Transcribe exactly the lines from the one holding "Given: Expand the" through the closing line of the entries below. Pictures stay out of the copy.

(Stored data entries)
---*---

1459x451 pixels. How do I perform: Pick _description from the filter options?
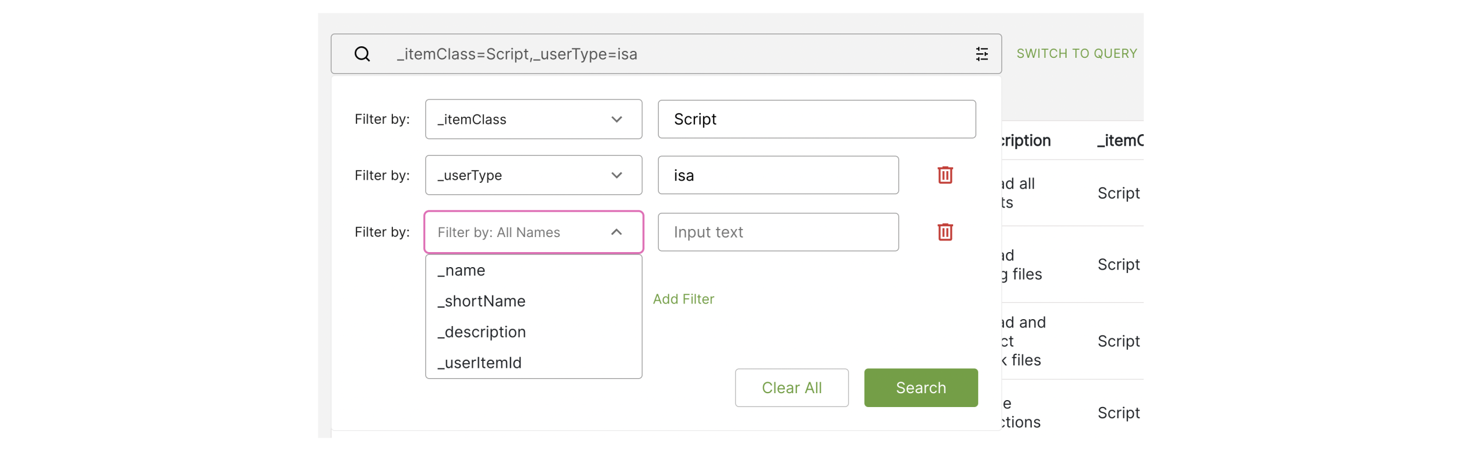tap(482, 332)
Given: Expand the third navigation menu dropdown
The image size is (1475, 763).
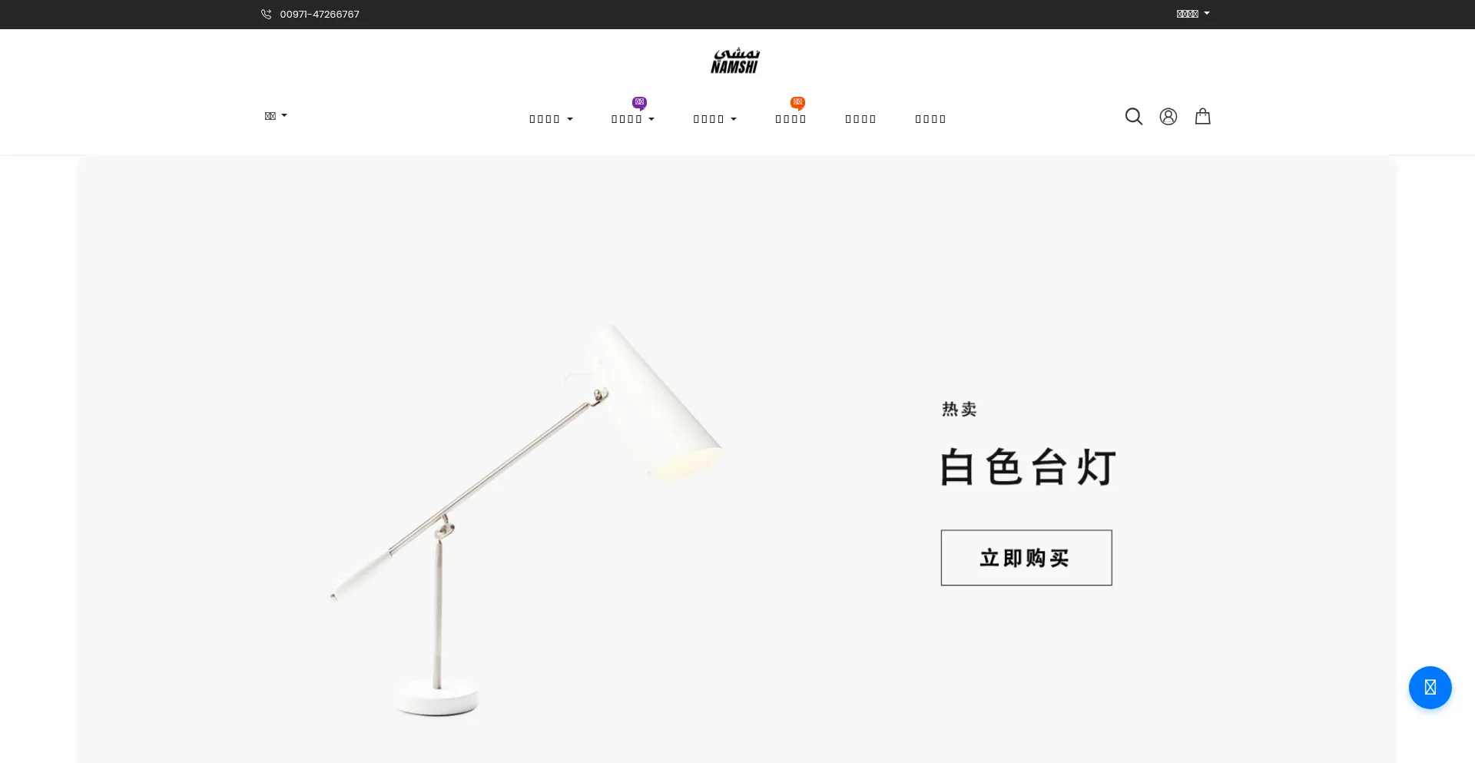Looking at the screenshot, I should click(715, 119).
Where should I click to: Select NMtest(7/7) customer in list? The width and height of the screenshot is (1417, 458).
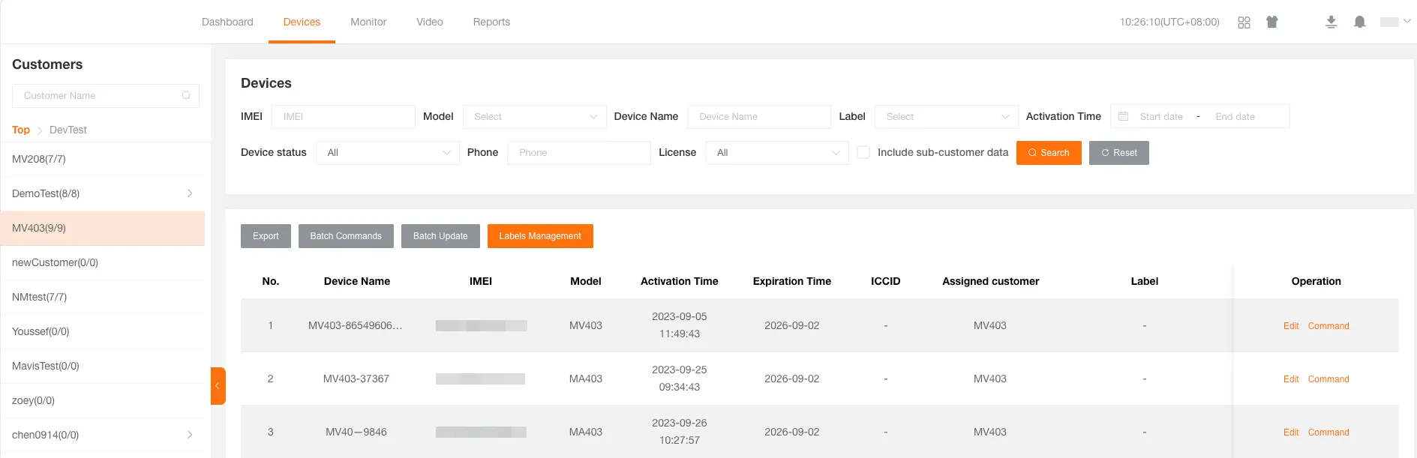[40, 298]
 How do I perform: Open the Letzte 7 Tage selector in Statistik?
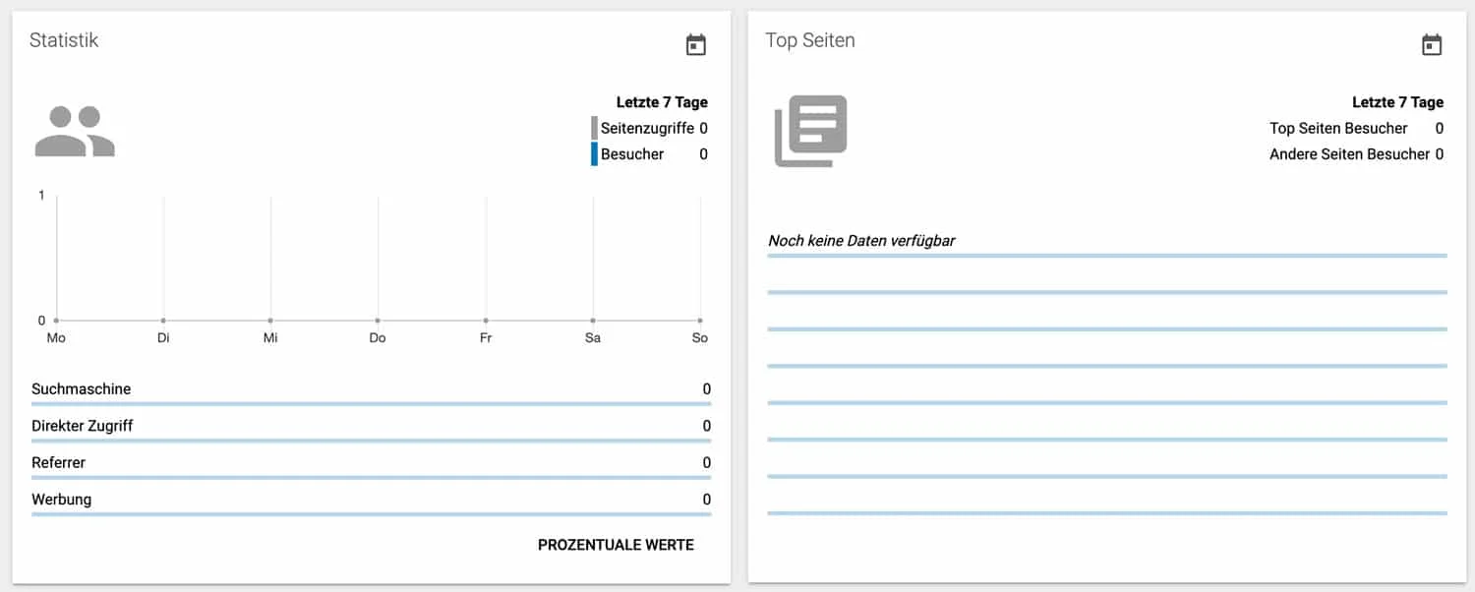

---*---

• **Solved problem**
Given: Expand the third navigation menu dropdown
The image size is (1475, 763).
Looking at the screenshot, I should click(715, 119).
Where should I click to: Select NMtest(7/7) customer in list? The width and height of the screenshot is (1417, 458).
[40, 298]
 How do I perform: Open the Letzte 7 Tage selector in Statistik?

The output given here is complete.